FORMER Finance Minister and Member of Parliament Professor Biman Prasad say rising global fuel costs pose wider economic risks for Fiji, beyond concerns over supply.
“The long-term risks are really not only about just running out of fuel,” said Prof Prasad said.
“The concerns would also be about imported inflation, possible pressure on foreign reserves, higher shipping and freight costs.
“All these could lead to weaker business confidence, and reduced household purchasing power. Fiji’s tourism, transport, agriculture, fishing, construction, and electricity systems all feel the pass-through effects of higher fuel costs. It is always the case that fuel price increases can very quickly feed into domestic costs even when supply itself remains available.”
He said Fiji must improve its fuel security framework and reduce reliance on imports over time.
“In the medium to long term Fiji will have to find ways for better fuel reserve capacity and the stock holding requirements.
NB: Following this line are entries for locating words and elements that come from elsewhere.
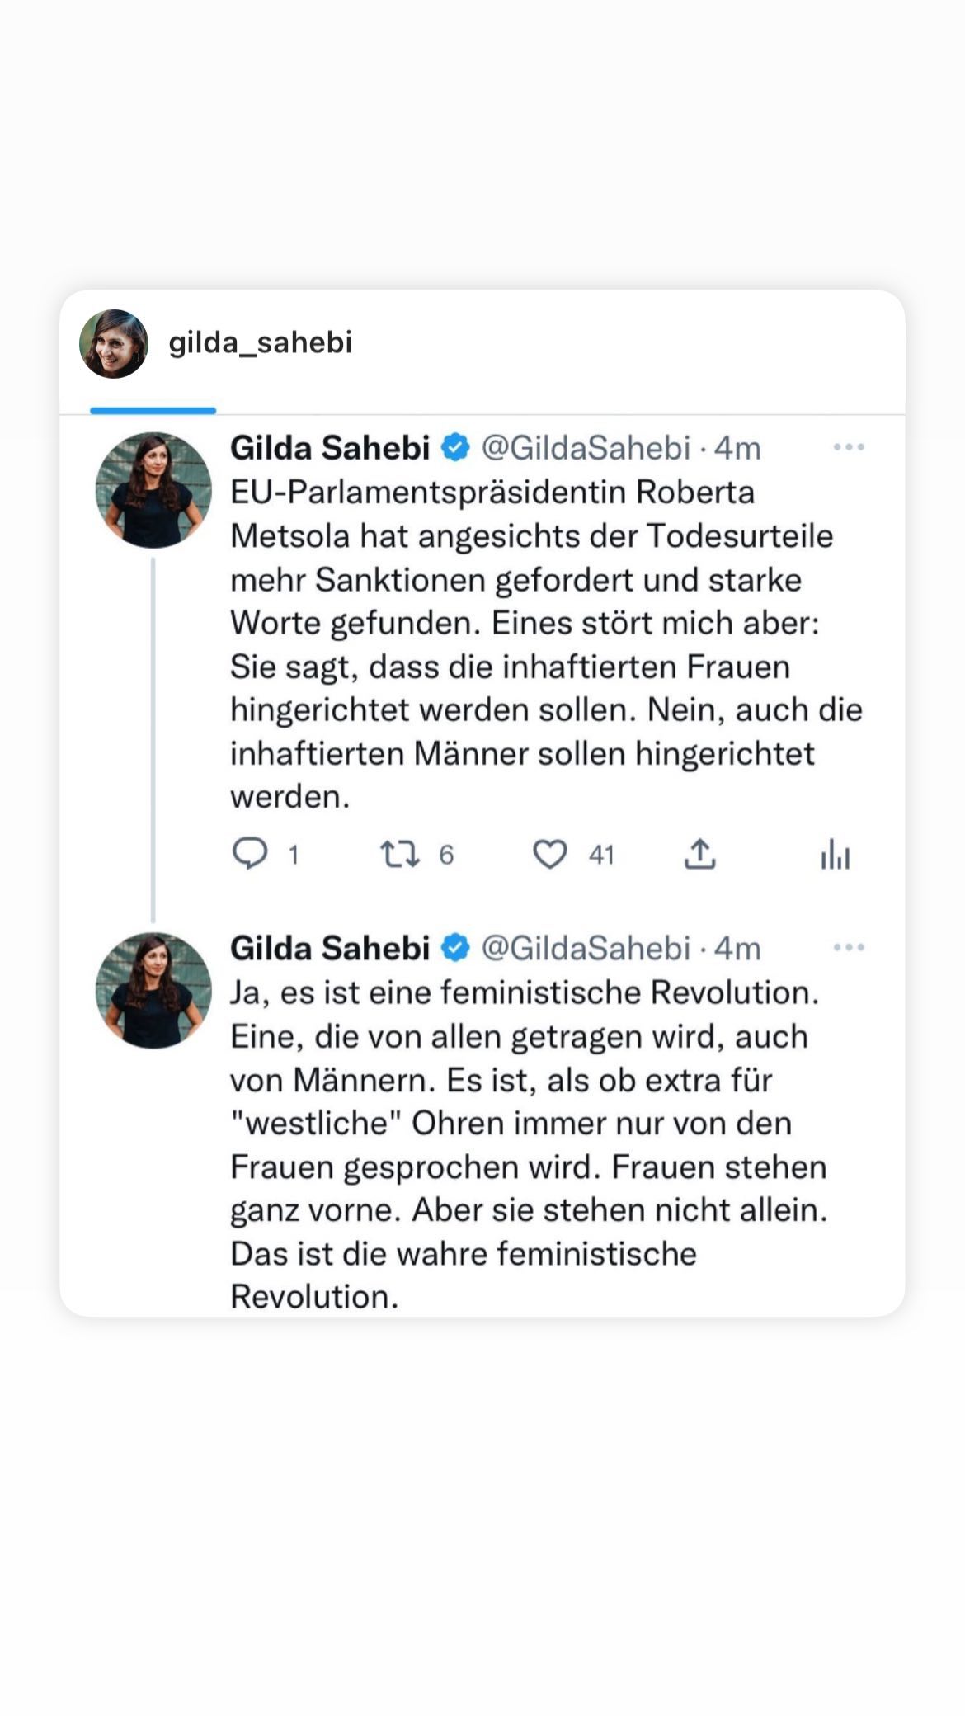The image size is (965, 1716).
Task: Retweet the Roberta Metsola tweet
Action: coord(399,854)
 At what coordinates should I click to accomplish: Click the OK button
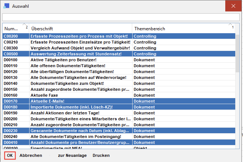(x=10, y=155)
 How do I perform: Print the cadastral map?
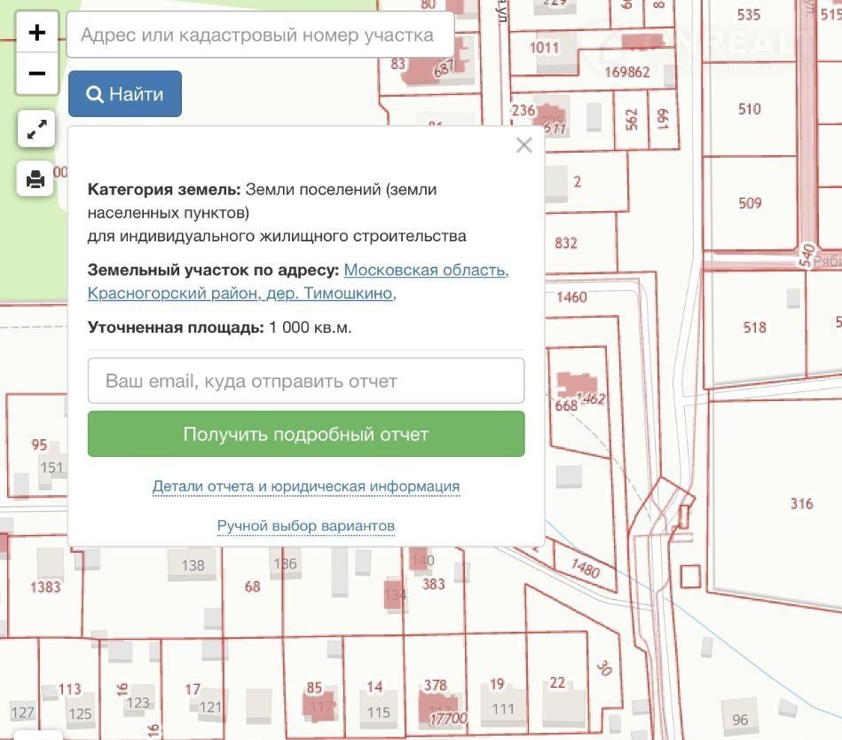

We could also look at diversifying our procurement and supply chain routes.
“In the longer term we have to accelerate the transition to renewable sources of energy as stated in the National Development Plan.
“We also need to invest more seriously in public transport infrastructure and improve maritime logistics efficiency so that the economy generally uses less fuel in the total output of the economy.”
He said Government could not fully shield citizens from rising costs.
“So, my overall assessment is that our economic fundamentals remains strong and with the right mix of policies we will be able to ride through this crisis.”